> [Problem details] Repeat the items from the line with "Choose by Item grouping option" up to and including the line with "point(147,96)", character for character.

(Part of a data file)
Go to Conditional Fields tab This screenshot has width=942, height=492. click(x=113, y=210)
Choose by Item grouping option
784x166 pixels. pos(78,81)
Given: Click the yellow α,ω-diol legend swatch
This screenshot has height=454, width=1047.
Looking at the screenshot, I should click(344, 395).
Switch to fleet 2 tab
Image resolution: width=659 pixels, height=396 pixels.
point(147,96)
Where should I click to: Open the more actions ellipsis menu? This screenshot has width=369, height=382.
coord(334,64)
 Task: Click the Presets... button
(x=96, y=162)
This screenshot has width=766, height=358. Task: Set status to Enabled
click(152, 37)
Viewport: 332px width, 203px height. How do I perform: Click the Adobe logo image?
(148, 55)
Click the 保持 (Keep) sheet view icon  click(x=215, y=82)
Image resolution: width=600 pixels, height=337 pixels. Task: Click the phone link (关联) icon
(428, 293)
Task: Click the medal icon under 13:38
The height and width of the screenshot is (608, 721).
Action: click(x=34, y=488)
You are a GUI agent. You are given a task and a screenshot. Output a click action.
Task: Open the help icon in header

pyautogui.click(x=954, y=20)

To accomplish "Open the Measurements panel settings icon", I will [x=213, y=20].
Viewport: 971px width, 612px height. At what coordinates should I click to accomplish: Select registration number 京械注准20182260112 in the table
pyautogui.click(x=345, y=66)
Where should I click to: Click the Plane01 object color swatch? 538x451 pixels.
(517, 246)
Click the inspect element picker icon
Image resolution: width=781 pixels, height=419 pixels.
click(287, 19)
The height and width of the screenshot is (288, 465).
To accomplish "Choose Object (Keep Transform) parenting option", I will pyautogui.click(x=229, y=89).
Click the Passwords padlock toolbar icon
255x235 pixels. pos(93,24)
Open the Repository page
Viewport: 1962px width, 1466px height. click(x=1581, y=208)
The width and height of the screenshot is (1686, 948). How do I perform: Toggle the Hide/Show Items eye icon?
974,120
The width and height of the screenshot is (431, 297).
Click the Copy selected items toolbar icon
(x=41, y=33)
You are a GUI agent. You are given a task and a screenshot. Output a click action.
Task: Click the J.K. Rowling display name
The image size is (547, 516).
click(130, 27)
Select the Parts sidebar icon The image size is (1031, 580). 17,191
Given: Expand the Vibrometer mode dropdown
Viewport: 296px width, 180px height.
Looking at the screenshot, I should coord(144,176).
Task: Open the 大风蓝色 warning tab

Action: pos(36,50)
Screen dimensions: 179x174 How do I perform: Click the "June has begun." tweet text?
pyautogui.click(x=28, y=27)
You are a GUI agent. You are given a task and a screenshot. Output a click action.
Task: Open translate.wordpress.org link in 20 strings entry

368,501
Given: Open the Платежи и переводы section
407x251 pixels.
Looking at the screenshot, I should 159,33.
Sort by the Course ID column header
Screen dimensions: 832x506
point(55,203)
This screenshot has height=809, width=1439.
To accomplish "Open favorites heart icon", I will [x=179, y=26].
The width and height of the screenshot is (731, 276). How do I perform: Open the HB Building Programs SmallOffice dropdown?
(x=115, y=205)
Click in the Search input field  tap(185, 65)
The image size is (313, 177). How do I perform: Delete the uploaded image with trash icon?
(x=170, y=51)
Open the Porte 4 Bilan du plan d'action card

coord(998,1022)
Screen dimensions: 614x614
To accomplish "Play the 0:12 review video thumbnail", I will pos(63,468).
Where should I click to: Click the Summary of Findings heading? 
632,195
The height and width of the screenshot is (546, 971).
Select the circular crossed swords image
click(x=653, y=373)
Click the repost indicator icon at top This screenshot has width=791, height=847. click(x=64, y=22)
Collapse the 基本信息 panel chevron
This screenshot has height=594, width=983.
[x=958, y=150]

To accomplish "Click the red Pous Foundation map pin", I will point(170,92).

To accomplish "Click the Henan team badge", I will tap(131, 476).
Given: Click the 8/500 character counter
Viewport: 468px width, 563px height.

> [Solution to this task]
Choose by Item grouping option
784x166 pixels. pos(78,81)
Given: Click the yellow α,ω-diol legend swatch
This screenshot has height=454, width=1047.
Looking at the screenshot, I should click(344, 395).
Switch to fleet 2 tab
Image resolution: width=659 pixels, height=396 pixels.
point(147,96)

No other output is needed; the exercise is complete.